The last time Sandile wrote to me, already well over a year ago, was to say that they were going back, going home. There was no need to stay away; the exiles were returning, amnesty had been accorded, he was to be part
of the transitional processes leading to these elections, next week, everybody is expecting with so much uncertainty, spoken or unspoken. Not a word since then, although his name has often cropped up in the newspapers, sometimes his photograph. Sandile, my love. Part of the entire unresolved past. No, Anna, I do not travel lightly.
6
WE ARE SITTING in a tea room in the main street, our business accomplished. I look around, invaded by memories of coming here on Saturday mornings, with the family or with Ouma, on summer visits to the farm; of arguments between Anna and me over ice-creams and milk shakes, while Father and Mother sat staring past each other, having run out of conversation years before; or of animated discussion and uproarious laughter with Ouma when the two of us were alone. (This was where we celebrated the acquisition of the bra at Shapiro’s emporium: I was already wearing it – feeling unspeakably dignified and mature – under my T-shirt, where it must have shown up at best as an untidy bandage.) The place has undergone the predictable renovation: knotty pine, Formica, red curtains draped on brass rails in home-made swags and tails, huge laminated – and already fly-stained – menus.

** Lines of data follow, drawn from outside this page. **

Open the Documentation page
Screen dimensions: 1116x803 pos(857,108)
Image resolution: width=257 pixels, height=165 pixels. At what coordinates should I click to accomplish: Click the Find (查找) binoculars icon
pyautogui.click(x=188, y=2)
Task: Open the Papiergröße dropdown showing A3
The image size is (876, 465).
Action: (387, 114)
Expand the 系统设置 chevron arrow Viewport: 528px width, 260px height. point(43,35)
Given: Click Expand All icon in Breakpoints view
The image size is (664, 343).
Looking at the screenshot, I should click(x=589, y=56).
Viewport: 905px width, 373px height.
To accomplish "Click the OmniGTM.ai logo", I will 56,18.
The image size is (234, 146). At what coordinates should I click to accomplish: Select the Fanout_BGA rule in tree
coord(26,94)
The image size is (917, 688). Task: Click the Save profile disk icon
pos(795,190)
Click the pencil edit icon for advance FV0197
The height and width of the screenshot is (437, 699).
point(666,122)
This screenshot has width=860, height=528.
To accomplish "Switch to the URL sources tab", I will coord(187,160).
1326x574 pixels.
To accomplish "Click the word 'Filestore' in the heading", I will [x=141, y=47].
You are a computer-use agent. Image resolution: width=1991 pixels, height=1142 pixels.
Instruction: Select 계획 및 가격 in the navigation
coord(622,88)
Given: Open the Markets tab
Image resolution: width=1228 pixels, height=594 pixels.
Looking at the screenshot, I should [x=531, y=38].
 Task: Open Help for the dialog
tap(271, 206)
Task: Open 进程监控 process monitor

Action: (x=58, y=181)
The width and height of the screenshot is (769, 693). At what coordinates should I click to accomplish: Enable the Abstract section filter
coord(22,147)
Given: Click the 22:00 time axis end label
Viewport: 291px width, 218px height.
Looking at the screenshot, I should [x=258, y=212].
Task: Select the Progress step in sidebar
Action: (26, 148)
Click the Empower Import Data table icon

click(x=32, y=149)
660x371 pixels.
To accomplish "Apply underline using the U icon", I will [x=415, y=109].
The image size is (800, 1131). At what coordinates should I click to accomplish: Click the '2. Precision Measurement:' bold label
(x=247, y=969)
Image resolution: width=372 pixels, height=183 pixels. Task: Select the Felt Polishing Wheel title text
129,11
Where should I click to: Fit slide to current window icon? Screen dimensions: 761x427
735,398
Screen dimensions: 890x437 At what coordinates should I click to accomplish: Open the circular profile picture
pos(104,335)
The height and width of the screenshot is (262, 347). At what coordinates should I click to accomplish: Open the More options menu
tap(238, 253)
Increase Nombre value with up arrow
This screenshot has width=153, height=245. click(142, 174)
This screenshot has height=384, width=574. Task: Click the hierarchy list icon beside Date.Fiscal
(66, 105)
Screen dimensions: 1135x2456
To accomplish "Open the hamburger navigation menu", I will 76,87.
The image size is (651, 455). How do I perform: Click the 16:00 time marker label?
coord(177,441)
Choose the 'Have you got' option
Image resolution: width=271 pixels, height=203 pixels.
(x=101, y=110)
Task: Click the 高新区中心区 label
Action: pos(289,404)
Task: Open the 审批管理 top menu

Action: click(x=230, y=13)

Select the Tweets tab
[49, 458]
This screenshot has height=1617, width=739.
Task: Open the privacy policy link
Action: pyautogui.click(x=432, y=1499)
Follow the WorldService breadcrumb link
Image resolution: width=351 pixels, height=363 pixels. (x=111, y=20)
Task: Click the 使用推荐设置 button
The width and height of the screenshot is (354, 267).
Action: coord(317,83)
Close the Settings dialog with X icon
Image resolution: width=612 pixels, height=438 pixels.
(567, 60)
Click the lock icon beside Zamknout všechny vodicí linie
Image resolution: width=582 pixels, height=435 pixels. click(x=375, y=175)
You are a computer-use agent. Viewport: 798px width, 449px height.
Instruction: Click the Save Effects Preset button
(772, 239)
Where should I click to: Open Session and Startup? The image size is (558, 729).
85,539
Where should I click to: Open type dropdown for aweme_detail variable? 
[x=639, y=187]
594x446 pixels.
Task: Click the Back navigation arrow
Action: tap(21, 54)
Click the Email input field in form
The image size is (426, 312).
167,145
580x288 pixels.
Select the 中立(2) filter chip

Just after the tea and scones have been flung down before us by an inept but well-meaning waitress in a stained pink uniform with a frilly cap, I catch sight of Anna’s face as it pinches up into a fixed gaze; looking in the direction of her stare I see a stranger approaching from the door, Tall and lean, almost gaunt, sun-tanned, in rolled-up shirtsleeves and jeans, he appears to hesitate when he notices her expression; but he is already committed to the approach.